Belatacept does not induce indoleamine 2,3‐dioxygenase (IDO) activity in vitro in human monocyte‐derived dendritic cells (DCs). (a) Immature DCs (iDCs) were either left unstimulated or were stimulated with lipopolysaccharide (LPS) (50 ng/ml) for 24 h and treated subsequently with or without graded doses of belatacept (20 µg/ml, 100 µg/ml, 200 µg/ml). Treatment of unstimulated DCs with increasing doses of belatacept did not induce IDO protein expression. Activation of iDCs with LPS (50 ng/ml) resulted in IDO protein expression which was, however, not increased in the presence of belatacept. (b) DCs were recovered and recultured in fresh medium for another 48 h. Supernatants were analysed for kynurenine accumulation after stimulation and after reculture. DCs without LPS prestimulation did not release kynurenine independent of further belatacept treatment. LPS prestimulation induced kynurenine release, which was not increased upon addition of increasing doses of belatacept. (c) Differently stimulated DCs were harvested and co‐cultured in the presence of allogeneic T cells (DC : T cell ratio 1 : 10) for 7 days, each condition in the presence or absence of belatacept (100 µg/ml). Neither LPS‐stimulated nor LPS/belatacept‐stimulated DCs dampened proliferation of CD3⁺ T cells (mean proliferation 75 and 66%, respectively, P = not significant).
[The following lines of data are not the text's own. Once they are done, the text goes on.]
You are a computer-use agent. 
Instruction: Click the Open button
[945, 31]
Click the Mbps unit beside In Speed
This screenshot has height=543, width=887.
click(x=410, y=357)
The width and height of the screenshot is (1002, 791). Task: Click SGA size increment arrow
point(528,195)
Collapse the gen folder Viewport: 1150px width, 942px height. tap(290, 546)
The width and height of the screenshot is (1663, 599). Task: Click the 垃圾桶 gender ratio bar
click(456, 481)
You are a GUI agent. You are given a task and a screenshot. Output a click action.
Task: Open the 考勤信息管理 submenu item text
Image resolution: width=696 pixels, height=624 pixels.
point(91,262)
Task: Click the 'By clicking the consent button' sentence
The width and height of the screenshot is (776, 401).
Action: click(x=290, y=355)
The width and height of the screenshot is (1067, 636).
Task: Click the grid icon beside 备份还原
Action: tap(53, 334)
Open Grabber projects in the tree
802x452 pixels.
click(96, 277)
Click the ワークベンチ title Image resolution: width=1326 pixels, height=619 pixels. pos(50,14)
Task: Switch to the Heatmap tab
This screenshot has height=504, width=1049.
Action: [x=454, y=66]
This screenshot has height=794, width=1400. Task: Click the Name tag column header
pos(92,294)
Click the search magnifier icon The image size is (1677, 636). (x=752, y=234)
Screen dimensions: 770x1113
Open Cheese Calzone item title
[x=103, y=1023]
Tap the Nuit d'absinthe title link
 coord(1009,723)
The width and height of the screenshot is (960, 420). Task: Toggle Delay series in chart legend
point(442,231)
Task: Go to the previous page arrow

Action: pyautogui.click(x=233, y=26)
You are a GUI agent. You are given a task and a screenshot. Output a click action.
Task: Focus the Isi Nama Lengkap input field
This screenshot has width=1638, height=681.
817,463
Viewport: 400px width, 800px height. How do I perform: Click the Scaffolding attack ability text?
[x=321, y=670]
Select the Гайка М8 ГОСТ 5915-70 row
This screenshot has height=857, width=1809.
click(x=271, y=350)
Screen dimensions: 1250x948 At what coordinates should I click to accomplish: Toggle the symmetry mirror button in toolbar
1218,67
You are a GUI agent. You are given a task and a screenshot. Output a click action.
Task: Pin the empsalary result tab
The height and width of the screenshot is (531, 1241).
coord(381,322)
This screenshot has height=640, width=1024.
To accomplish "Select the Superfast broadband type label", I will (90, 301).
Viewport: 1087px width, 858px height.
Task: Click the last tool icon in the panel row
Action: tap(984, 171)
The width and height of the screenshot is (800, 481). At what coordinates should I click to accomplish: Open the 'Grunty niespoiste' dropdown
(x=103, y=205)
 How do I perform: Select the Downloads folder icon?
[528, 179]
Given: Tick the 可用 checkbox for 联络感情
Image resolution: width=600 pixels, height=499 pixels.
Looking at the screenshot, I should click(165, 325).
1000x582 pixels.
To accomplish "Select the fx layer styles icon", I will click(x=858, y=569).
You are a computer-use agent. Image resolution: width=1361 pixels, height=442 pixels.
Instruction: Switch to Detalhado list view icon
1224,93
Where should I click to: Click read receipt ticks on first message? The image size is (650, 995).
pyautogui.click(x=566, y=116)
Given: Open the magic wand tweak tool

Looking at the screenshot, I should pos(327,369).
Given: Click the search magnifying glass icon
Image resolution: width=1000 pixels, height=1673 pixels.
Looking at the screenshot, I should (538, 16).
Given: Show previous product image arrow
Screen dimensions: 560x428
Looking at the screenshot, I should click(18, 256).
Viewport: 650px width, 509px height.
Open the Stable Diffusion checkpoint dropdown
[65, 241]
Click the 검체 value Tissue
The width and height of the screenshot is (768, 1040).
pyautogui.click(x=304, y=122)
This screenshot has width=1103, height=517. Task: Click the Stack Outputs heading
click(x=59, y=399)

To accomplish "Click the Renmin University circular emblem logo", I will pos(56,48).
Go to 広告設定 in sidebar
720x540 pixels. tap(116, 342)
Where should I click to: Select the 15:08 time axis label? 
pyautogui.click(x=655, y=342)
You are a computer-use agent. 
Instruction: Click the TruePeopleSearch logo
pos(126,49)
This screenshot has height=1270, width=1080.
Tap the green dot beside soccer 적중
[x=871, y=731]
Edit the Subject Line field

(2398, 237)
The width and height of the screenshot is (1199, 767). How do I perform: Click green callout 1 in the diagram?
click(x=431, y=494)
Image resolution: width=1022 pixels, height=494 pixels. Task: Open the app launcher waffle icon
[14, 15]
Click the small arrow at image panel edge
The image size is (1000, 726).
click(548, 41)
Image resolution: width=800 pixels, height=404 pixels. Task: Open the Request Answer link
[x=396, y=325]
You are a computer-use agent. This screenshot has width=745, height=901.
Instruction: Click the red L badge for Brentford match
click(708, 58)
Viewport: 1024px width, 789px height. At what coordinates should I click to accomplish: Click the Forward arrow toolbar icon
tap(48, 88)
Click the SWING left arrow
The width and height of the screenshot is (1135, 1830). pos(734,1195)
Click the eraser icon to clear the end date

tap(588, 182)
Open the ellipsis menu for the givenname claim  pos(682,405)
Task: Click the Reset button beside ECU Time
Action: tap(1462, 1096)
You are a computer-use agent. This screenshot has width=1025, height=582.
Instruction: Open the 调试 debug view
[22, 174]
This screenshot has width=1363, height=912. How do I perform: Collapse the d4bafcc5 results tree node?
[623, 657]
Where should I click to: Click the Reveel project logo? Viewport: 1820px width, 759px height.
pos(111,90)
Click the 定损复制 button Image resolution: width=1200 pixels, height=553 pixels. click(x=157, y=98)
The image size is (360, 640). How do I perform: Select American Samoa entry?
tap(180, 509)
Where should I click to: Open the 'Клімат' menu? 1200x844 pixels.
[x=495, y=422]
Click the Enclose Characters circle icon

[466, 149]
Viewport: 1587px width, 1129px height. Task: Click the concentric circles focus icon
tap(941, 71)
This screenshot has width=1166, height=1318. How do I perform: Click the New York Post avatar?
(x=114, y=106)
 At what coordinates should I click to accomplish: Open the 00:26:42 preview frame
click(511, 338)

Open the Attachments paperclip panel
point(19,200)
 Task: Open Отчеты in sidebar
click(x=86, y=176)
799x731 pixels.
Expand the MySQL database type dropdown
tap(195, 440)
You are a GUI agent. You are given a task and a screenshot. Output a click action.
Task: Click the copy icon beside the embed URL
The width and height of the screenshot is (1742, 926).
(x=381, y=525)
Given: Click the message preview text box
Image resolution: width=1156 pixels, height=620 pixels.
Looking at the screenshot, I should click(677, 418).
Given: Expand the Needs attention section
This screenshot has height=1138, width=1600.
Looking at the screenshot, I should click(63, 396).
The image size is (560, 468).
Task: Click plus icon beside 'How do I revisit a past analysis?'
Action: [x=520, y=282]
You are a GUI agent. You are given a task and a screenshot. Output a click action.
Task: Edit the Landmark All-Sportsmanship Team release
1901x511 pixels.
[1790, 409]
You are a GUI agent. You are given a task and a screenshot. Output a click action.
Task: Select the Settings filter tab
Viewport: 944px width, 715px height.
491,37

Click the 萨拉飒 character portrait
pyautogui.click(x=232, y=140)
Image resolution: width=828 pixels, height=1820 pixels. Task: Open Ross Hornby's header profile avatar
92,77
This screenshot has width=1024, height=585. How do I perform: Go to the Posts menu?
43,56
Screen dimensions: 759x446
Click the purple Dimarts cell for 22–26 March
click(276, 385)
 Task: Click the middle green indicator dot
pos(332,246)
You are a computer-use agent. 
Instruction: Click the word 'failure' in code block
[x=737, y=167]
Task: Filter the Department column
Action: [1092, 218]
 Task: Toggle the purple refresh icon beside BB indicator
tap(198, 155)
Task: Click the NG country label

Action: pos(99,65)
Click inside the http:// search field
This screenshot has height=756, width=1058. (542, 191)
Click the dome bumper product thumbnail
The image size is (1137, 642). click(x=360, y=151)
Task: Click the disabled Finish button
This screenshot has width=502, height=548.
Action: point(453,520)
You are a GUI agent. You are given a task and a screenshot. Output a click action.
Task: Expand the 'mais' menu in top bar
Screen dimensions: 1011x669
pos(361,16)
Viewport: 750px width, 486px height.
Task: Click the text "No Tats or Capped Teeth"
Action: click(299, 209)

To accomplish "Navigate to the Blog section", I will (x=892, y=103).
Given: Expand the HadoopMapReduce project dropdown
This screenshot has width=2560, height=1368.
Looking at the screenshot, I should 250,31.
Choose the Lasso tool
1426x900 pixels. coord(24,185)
In contrast, the co‐culture of both DC populations and CD3⁺ T cells in the presence of belatacept resulted in a significantly lower proliferative response (mean proliferation 25 and 26%, respectively, *P < 0·001). (d) Kynurenine release was equally low during the first 48 h of co‐culture, independent of DC‐type or presence or absence of belatacept.